A single well-specified server running a handful of systemd units, each restarted automatically on failure and logged through the journal, handles the availability requirements of the overwhelming majority of small services without a scheduler, a control plane, or a networking overlay. Docker Compose, on that same single server, gives most of what a small team actually wants from Kubernetes — declarative service definitions, restart policies, isolated networking between containers — without a cluster to operate. A monolith with clean internal module boundaries gets almost all the maintainability benefit usually credited to microservices, because the discipline that makes a service boundary useful is the same discipline that makes a well-organised module useful, and the module version does not need a network call to enforce it. Server-rendered pages with a light sprinkle of vanilla JavaScript, or a framework used only where a page genuinely needs client-side state, deliver a fast, maintainable site without a build pipeline sized for a component count the site will never reach.

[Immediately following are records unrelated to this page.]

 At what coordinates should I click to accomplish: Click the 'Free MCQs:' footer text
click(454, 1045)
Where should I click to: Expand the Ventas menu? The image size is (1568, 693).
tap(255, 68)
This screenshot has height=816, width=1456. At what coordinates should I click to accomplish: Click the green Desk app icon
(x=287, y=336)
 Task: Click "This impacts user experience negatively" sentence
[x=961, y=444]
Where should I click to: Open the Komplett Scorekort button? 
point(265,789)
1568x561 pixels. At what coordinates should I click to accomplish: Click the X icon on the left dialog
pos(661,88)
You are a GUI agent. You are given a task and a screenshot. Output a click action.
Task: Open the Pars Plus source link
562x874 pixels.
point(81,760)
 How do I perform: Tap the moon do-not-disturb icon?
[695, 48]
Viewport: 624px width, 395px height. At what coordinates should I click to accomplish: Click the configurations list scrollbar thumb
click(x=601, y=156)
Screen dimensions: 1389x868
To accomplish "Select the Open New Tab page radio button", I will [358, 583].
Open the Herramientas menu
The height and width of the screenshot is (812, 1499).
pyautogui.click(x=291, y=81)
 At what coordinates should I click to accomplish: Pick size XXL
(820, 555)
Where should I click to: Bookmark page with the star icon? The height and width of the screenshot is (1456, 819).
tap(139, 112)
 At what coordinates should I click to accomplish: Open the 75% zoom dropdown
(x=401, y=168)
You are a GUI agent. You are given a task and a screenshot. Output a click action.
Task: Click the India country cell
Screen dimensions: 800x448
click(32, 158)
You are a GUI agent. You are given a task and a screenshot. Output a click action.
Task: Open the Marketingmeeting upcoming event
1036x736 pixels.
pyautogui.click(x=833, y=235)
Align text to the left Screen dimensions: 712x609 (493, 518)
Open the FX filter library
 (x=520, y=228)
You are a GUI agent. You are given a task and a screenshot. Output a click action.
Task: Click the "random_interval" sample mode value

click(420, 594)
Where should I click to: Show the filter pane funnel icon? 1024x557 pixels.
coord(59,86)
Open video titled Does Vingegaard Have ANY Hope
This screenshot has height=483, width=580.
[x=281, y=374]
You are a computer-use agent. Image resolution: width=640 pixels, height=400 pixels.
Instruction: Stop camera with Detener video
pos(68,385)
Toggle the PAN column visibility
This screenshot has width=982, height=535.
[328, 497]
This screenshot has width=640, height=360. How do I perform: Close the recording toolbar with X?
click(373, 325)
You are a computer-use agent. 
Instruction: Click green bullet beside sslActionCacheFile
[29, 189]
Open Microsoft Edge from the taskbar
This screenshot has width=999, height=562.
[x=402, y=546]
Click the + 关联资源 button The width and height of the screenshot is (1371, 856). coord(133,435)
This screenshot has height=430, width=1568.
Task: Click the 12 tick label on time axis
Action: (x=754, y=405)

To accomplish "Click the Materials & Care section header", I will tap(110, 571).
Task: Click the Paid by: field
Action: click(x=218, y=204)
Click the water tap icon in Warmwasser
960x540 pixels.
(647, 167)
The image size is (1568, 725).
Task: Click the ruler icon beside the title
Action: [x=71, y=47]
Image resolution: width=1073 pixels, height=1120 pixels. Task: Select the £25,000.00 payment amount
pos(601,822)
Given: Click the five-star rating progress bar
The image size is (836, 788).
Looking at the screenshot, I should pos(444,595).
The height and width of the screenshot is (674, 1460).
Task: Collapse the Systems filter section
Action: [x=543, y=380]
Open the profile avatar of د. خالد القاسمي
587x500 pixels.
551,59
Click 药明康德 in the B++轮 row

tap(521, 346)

Each of these is a smaller, more boring choice, and each is also a completely legitimate, well-understood piece of engineering rather than a placeholder for the “real” architecture waiting further down the road. The team that chooses them keeps shipping features on the same afternoon the other team spends reading etcd documentation to understand why the cluster stopped scheduling pods.
Is matching the tool to the company ever worth the discomfort
Yes, and the discomfort is smaller than the alternative. Choosing the boring, right-sized tool over the impressive, oversized one costs a moment of feeling less cutting-edge in a planning meeting. Choosing the oversized tool costs months of engineering time spent operating infrastructure built for a problem the team does not have, on a codebase that would have shipped faster, broken less, and onboarded new engineers quicker running on the tool actually matched to its size. Match the architecture to the organisation you have today, and let the measured numbers earn the next tool when the time genuinely comes.